You left out the new 'quantum bar'. It's really cool because when you click the little star, it creates a quantum super state where the address is simultaneously bookmarked and not bookmarked. A lot of people have been complaining about all the extra clutter, but that's just because they are observing the results.
Well, that's how the Federation does it anyway.
Please stand clear of the doors, por favor mantenganse alejado de las puertas
Maybe.
Uniform density!
Where's the car, Mr. BadAnalogyGuy?
how is babby formed?
So, rather than just eavesdropping the message from Bob to Alice, she would actually need to destructively intercept it and change it.
People are mixing up two different things here - quantum transmission, the one you can't read unnoticed, and encryption/decryption using quantum computers and algorithms.
The first one has been demonstrated, and works over limited distances.
The second is an "advanced concept", right next to fusion reactors.
I'm aging rapidly, I bought a new game and had no idea if my machine was good for it.
Who cares? I want to know if it will run Duke Nukem Forever!
hmmm.... that sounds a lot like coolwebsearch...
Article Summary states "Four single-photon detectors are usually required (these cost $20K to $50K each)"
sounds expensive.
except, the real article states: "Bob uses four single-photon detectors, costing approximately $5,000-$20,000 each."
still pretty expensive, but it sounds like you could have a working one of these for only 10k in detectors!
Actually, breaking quantum cryptography should be fairly simply. All you have to do is break the laws of quantum mechanics. A good lawyer should be enough to accomplish this feat.

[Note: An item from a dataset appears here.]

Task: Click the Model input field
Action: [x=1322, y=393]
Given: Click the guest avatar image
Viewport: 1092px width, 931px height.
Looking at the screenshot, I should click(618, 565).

Actually, the message telling which bits were send and/or measured at a 45% angle is only exchanged after Bob has measured the quantum bits. So, even can't just store them, measure them and re-inject them after the fact.
So, rather than just eavesdropping the message from Bob to Alice, she would actually need to destructively intercept it and change it.

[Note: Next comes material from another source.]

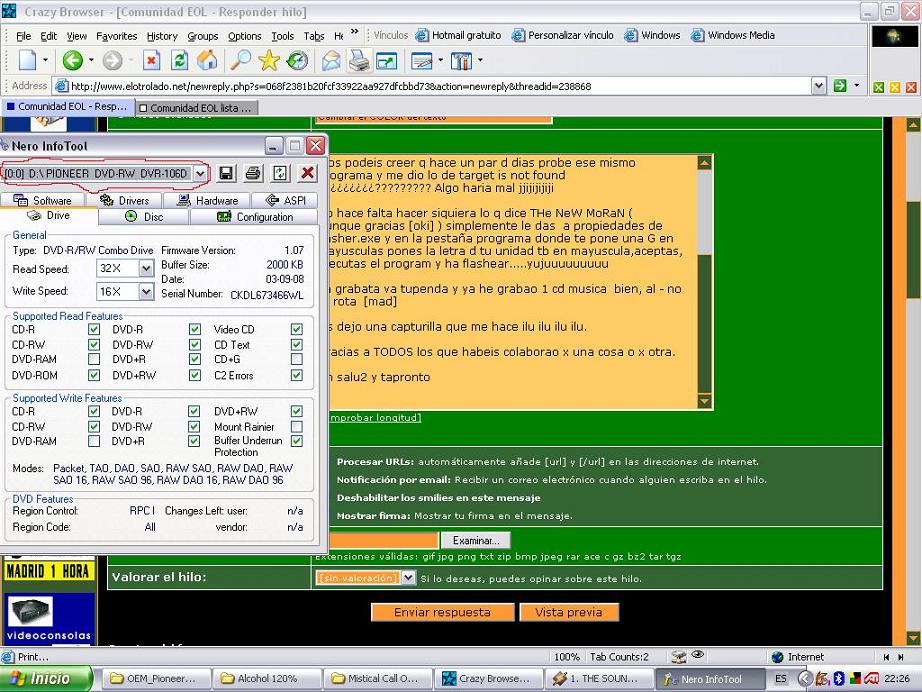Expand the Write Speed dropdown

[x=146, y=292]
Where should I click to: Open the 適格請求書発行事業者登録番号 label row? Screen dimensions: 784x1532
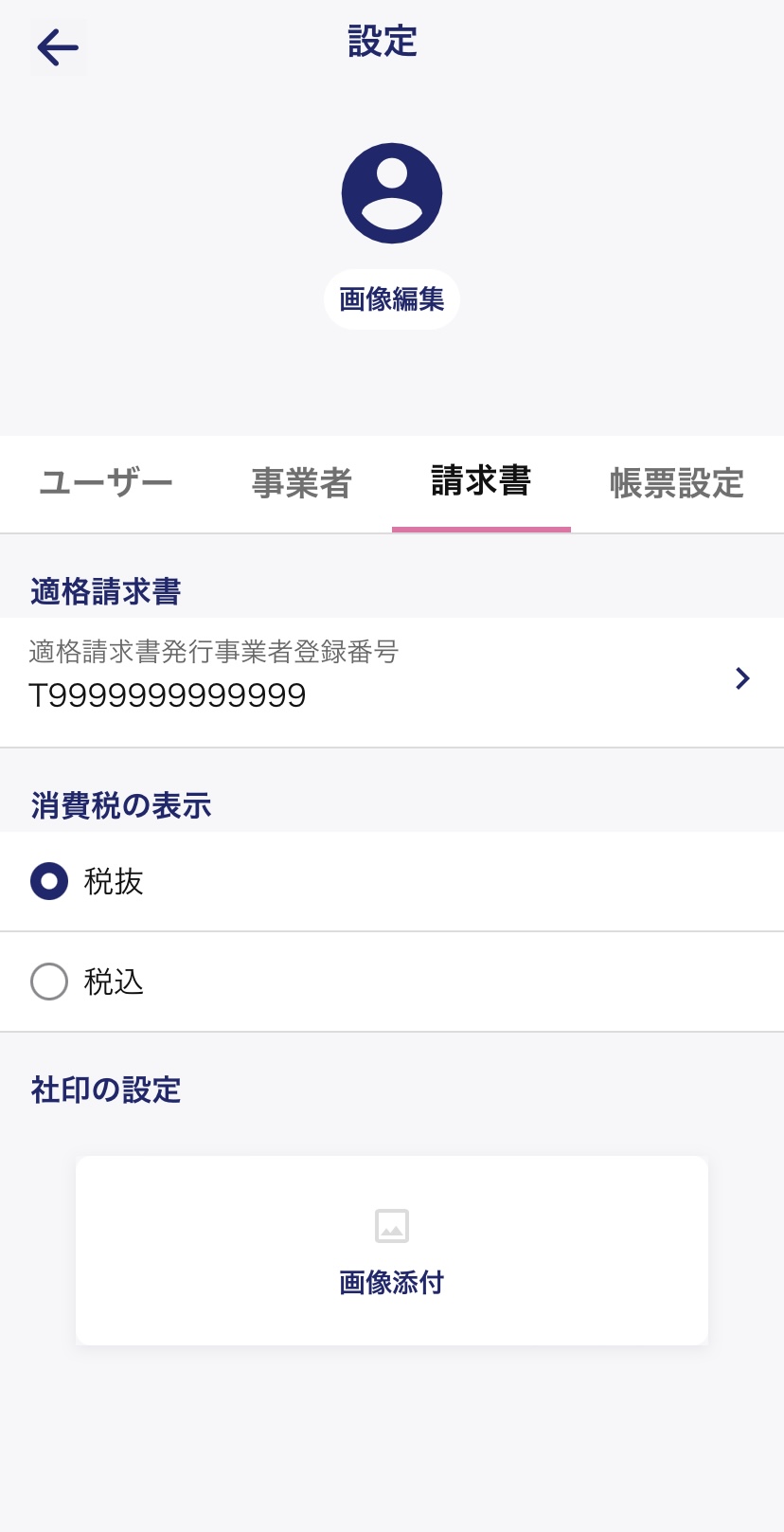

Eve isn't intercepting the bits. She's creating a pair of correlated photons without actually making any measurement. She sends one on to Bob and stores the other for measuring later.

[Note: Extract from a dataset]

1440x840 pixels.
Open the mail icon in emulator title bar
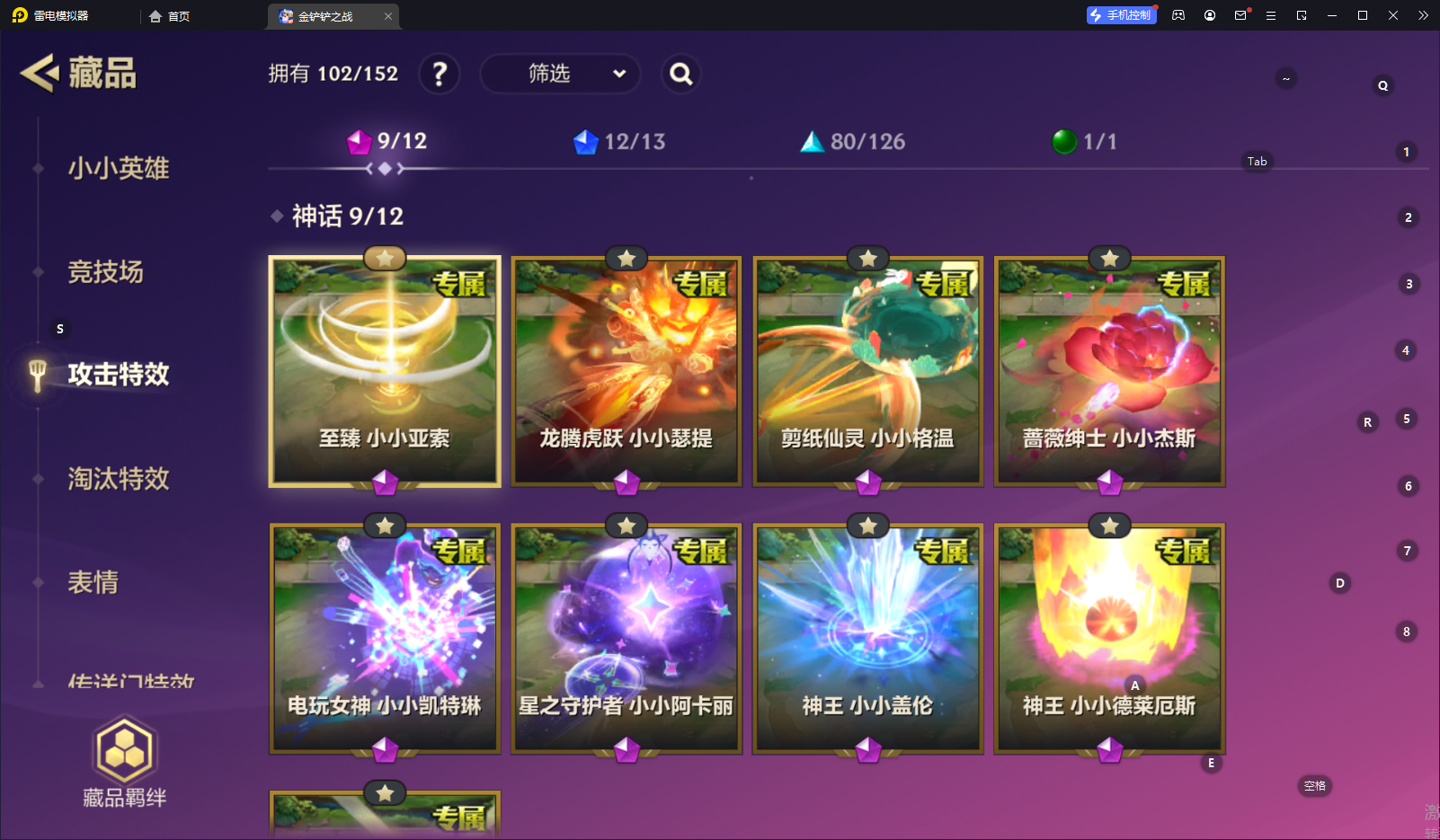[x=1240, y=15]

a|H> + b|V> => a|HH> + b|VV>. I'm pretty sure this transformation is allowed for all values of a and b. Note that she is NOT cloning (a|H> + b|V>)(a|H> + b|V>) which would be prohibited.
Having said that, I think my quick thoughts were incorrect. I was assuming
|HH> = k|++> + k|--> when I think it should have been 1/2|++> + 1/2|+-> + 1/2|-+> + 1/2|-->
(k=1/sqrt2) now that I think about it properly.
Tim.
God said, "div D = rho, div B = 0, curl E = -@B/@t, curl H = J + @D/@t," and there was light.
Also you can control/change the path of the photon using electro-optical controls without changing it's state (or at least without changing the part of the state that carries the information), though this would likely be more difficult/expensive to implement on a wide scale.
Nonsense. Quantum encryption, when properly implemented, cannot be cracked. Period. If you have a perfectly good and fast quantum computer, you still could not crack quantum encryption. RSA can be broken using Shor's algorithm, but that is O(log(n)^3), not O(n). And if you don't have a quantum computer lying around, then it's a lot worse than that.
Parent shouldn't be modded informative, just about everything he said was wrong.
That's roughly correct, however the caveat to QC is that the end result must be some sort of amalgamation of all the "parallel" runs. I.e. you can't have all your parallel runs produce different outputs, and look at each output independently.
It ties in with superposition. You can know some sort of "final answer" by processing superposition states, but you can't know intermediate answers (or the results of each individual "parallel run") without collapsing the superposition-solution into a single intermediate answer. So, basically, you'll randomly get *one* of all the possible intermediate answers.
That still didn't come out as clear as I'd hoped. QC is tricky stuff.
If by "conventional" you include the one-time pad, properly used, then quantum cryptography is possible to crack. The issue is that the one-time pad is relatively difficult to use properly.
One of the canonical examples of the power of quantum cryptography, BB84, is basically just a secure way to negotiate between two parties a one-time pad (thus the process called quantum key distribution, QKD). If there is someone listening in as the negotiation takes place, quantum mechanics means that (1) they often get useless information and (2) they often disturb the transmission in a way that can be detected (with exponentially increasing probability).
I'm less familiar with newer quantum crypto strategies (if I've overlooked something, please point me to it), but from my understanding it pretty much boils down to this. Basically, if you can brute-force crack a random string (which is what the result of a one-time pad should produce, arguably), you can crack quantum crypto. But then, if you're cracking random strings you can probably find whatever you like in them.
I was just discussing entanglement swapping with my supervisor the other day, actually. Neat concept. Roughly, person A has two entangled photons, A1 and A2. Person B has similar, B1 and B2. They both send their 1 photons to C. C entangles A1 and B1 and because of this, A2 and B2 are now entangled. This can then be used to generate a bit of a key.
We were actually discussing it in the context of producing entanglement between ions (good for storage/memory) and photons (good for transmission), since in the real-world it's unlikely actual repeaters will receive photons from both parties at the same time so that the entanglement can be swapped.